# Work order
The first line of the data below and every line after it, through the one with "МИД ответил на", must be transcribed without change.

# Record extracts
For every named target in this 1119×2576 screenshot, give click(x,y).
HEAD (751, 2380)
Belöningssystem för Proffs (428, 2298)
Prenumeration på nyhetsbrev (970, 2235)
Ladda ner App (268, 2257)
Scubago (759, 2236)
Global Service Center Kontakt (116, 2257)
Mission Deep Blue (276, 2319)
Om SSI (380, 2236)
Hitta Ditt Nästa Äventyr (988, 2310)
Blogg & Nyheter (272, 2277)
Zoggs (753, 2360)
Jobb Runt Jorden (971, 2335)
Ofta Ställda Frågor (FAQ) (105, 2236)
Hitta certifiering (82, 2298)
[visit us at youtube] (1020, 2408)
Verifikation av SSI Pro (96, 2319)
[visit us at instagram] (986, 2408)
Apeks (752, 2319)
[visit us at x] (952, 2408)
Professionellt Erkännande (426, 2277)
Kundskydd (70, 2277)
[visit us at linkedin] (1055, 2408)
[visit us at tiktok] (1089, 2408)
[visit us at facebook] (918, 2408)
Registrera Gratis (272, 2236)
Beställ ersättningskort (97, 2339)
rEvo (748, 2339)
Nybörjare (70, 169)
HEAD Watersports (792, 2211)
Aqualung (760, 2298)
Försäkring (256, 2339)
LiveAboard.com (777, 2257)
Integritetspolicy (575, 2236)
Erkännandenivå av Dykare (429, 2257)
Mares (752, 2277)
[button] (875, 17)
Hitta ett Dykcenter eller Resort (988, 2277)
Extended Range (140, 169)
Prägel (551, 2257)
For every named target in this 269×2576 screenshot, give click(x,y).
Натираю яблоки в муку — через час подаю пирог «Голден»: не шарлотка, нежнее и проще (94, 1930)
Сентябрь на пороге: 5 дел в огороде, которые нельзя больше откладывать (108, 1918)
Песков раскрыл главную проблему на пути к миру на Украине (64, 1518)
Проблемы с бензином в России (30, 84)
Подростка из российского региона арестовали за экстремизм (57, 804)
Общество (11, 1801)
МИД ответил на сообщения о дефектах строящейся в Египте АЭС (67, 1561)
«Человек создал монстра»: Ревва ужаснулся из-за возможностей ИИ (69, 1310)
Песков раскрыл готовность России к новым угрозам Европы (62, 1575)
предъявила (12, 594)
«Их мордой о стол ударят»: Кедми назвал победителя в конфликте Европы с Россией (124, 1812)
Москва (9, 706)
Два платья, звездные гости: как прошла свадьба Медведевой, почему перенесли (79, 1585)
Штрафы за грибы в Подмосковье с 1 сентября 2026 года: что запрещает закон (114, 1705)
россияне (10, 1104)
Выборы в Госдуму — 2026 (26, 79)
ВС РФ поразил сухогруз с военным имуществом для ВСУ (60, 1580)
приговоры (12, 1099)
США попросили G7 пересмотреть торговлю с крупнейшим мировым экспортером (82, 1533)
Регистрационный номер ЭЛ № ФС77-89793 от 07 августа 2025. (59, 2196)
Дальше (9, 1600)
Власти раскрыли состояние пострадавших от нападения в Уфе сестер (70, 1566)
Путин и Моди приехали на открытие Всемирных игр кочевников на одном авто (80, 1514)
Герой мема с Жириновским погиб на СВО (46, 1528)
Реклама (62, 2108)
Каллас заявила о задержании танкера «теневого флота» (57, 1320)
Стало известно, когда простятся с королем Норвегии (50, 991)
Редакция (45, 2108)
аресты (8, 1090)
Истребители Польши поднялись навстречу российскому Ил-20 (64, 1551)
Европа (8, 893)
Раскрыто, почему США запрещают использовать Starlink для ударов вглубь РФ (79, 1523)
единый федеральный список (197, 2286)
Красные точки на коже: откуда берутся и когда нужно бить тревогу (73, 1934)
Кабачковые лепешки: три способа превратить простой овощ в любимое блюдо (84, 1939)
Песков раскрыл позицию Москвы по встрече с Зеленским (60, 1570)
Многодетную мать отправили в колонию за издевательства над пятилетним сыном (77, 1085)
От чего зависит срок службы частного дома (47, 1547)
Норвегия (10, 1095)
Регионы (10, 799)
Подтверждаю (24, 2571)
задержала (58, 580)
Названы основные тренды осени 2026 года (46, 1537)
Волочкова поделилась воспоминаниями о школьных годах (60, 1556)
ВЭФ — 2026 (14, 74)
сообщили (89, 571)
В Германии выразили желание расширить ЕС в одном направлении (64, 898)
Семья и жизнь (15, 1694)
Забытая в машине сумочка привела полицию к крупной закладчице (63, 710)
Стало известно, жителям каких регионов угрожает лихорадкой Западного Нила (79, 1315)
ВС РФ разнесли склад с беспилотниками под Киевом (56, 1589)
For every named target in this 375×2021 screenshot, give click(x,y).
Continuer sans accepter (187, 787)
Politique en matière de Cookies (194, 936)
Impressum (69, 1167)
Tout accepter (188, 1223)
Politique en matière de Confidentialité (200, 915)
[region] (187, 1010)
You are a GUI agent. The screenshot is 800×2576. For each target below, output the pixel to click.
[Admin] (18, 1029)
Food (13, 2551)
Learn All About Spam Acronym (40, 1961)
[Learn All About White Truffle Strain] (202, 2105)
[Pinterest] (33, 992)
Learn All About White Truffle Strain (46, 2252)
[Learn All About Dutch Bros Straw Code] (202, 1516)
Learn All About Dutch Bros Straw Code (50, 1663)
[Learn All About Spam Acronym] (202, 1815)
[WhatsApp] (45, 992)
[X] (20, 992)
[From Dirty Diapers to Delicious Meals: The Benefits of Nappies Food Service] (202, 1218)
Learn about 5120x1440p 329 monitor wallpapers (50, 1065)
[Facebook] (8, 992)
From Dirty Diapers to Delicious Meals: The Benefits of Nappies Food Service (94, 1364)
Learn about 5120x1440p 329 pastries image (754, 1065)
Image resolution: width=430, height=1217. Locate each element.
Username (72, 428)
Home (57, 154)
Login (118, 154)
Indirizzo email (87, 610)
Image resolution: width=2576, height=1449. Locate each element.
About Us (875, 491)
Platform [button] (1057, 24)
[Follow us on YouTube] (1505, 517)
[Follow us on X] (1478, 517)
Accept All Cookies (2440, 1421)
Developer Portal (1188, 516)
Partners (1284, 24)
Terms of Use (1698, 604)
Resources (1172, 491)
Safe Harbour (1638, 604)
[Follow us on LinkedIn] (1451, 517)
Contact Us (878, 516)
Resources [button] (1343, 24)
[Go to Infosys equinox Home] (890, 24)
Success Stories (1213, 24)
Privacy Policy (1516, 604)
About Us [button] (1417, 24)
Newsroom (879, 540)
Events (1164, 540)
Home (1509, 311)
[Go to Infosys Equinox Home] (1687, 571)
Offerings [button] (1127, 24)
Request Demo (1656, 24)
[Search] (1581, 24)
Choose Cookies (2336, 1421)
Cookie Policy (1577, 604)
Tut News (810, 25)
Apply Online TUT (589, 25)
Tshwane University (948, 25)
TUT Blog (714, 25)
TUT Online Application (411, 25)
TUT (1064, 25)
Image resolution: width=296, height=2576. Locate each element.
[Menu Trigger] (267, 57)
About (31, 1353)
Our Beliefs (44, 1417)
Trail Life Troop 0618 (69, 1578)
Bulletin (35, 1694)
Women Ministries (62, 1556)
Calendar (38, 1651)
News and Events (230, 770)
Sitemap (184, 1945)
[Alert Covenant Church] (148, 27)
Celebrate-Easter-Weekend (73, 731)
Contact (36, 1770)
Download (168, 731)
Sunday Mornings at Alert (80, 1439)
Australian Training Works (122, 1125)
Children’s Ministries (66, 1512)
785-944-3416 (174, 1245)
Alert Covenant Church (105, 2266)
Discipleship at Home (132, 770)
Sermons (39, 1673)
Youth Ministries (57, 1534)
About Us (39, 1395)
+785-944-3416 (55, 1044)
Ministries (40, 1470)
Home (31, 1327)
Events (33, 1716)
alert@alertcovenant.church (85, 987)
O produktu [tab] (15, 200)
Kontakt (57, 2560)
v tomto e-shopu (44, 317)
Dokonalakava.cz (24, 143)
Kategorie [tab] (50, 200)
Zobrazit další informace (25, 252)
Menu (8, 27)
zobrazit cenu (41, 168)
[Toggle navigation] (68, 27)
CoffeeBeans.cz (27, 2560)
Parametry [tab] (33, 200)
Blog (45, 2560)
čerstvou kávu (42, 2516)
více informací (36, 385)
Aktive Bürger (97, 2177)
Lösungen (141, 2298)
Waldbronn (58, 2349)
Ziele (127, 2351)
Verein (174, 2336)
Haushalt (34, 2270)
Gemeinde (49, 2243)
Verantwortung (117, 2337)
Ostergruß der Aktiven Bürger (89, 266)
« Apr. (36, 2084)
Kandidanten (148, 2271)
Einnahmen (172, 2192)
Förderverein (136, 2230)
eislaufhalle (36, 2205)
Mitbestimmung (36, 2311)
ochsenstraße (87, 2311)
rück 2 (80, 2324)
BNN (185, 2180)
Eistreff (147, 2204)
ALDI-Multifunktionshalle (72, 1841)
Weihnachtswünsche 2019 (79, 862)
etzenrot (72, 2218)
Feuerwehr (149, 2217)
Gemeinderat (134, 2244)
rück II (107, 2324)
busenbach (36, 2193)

# Solution
For every named target in this 1119×2576 screenshot, give click(x,y).
HEAD (751, 2380)
Belöningssystem för Proffs (428, 2298)
Prenumeration på nyhetsbrev (970, 2235)
Ladda ner App (268, 2257)
Scubago (759, 2236)
Global Service Center Kontakt (116, 2257)
Mission Deep Blue (276, 2319)
Om SSI (380, 2236)
Hitta Ditt Nästa Äventyr (988, 2310)
Blogg & Nyheter (272, 2277)
Zoggs (753, 2360)
Jobb Runt Jorden (971, 2335)
Ofta Ställda Frågor (FAQ) (105, 2236)
Hitta certifiering (82, 2298)
[visit us at youtube] (1020, 2408)
Verifikation av SSI Pro (96, 2319)
[visit us at instagram] (986, 2408)
Apeks (752, 2319)
[visit us at x] (952, 2408)
Professionellt Erkännande (426, 2277)
Kundskydd (70, 2277)
[visit us at linkedin] (1055, 2408)
[visit us at tiktok] (1089, 2408)
[visit us at facebook] (918, 2408)
Registrera Gratis (272, 2236)
Beställ ersättningskort (97, 2339)
rEvo (748, 2339)
Nybörjare (70, 169)
HEAD Watersports (792, 2211)
Aqualung (760, 2298)
Försäkring (256, 2339)
LiveAboard.com (777, 2257)
Integritetspolicy (575, 2236)
Erkännandenivå av Dykare (429, 2257)
Mares (752, 2277)
[button] (875, 17)
Hitta ett Dykcenter eller Resort (988, 2277)
Extended Range (140, 169)
Prägel (551, 2257)
For every named target in this 269×2576 screenshot, give click(x,y).
Натираю яблоки в муку — через час подаю пирог «Голден»: не шарлотка, нежнее и проще (94, 1930)
Сентябрь на пороге: 5 дел в огороде, которые нельзя больше откладывать (108, 1918)
Песков раскрыл главную проблему на пути к миру на Украине (64, 1518)
Проблемы с бензином в России (30, 84)
Подростка из российского региона арестовали за экстремизм (57, 804)
Общество (11, 1801)
МИД ответил на сообщения о дефектах строящейся в Египте АЭС (67, 1561)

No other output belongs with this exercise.